As previously announced in the Current Report on Form 8-K filed by UpHealth, Inc. (the “Company”) with the Securities and Exchange Commission on May 11, 2023, on May 11, 2023, the Company completed the sale of 100% of the outstanding capital stock of Innovations Group, Inc., a Utah corporation (“IGI” and, together with each of IGI’s wholly-owned subsidiaries, the “Group Companies”) and a wholly-owned subsidiary of UpHealth Holdings, Inc., a Delaware corporation (“UpHealth Holdings”) and a wholly-owned subsidiary of the Company, to Belmar MidCo, Inc., a Delaware corporation (“Belmar”) and a wholly-owned subsidiary of Belmar Holdings, Inc., a Delaware corporation, a portfolio company of Webster Capital IV, L.P., a Delaware limited partnership, pursuant to a stock purchase agreement (the “Stock Purchase Agreement”), dated February 26, 2023, by and among the Company, UpHealth Holdings, IGI and Belmar (the sale of the capital stock of IGI contemplated by the Stock Purchase Agreement, the “Transaction”).
In connection with and following the closing of the Transaction, on June 9, 2023, the Company commenced an offer, in accordance with the terms and conditions set forth in the Company’s indenture, dated August 18, 2022, with Wilmington Trust, National Association, a national banking association, in its capacity as trustee and collateral agent thereunder, entered into in respect of the Notes (as defined below), as supplemented from time to time (the “Indenture”), to purchase up to $10,273,000 (representing 20% of the net proceeds from the sale of the Group Companies subject to adjustment to maintain the authorized denominations of the Notes) in aggregate principal amount of the Company’s outstanding Variable Rate Convertible Senior Secured Notes due 2025 (the “Notes”) for cash, at a repurchase price per Note equal to 100% of the principal amount thereof, plus accrued and unpaid interest (if any), from the holders of the Notes (the “Offer”).
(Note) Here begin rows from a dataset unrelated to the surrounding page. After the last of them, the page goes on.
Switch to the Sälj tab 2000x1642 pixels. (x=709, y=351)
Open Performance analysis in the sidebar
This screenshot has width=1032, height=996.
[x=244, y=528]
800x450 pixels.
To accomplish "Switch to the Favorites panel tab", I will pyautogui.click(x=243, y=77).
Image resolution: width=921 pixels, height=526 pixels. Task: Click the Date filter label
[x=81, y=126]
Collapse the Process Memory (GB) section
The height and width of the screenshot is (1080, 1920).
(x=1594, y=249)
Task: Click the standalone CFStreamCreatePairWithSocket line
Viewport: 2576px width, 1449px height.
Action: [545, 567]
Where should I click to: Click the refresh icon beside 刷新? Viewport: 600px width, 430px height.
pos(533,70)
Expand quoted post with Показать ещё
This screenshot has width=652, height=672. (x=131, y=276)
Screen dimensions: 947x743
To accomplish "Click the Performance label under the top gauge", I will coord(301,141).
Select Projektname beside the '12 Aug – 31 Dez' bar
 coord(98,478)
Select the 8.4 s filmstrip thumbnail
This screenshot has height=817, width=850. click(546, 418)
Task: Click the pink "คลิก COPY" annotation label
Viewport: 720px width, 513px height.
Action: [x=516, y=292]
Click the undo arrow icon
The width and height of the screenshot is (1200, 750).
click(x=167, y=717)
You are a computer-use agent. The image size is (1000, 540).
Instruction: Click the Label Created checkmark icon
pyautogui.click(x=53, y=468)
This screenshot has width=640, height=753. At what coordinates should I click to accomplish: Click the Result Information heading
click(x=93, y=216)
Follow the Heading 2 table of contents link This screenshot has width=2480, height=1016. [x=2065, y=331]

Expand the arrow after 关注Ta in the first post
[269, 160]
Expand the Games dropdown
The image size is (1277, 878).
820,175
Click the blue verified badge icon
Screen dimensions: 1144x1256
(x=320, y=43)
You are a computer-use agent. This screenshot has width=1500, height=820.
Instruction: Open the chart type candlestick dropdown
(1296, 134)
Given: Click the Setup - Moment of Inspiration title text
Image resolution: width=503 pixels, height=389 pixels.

The Offer expired at 5:00 p.m., Eastern Standard Time, on June 14, 2023.
On June 15, 2023, the Company completed the repurchase of $10,273,000 in aggregate principal amount of the Notes, which were validly tendered and accepted for repurchase by the Company in accordance with the terms and conditions of the Offer (the “Note Repurchase”), representing 15.22% of the outstanding principal amount of the Notes before the Note Repurchase. Following the completion of the Note Repurchase, there is $57,227,000 in aggregate principal amount of Notes outstanding.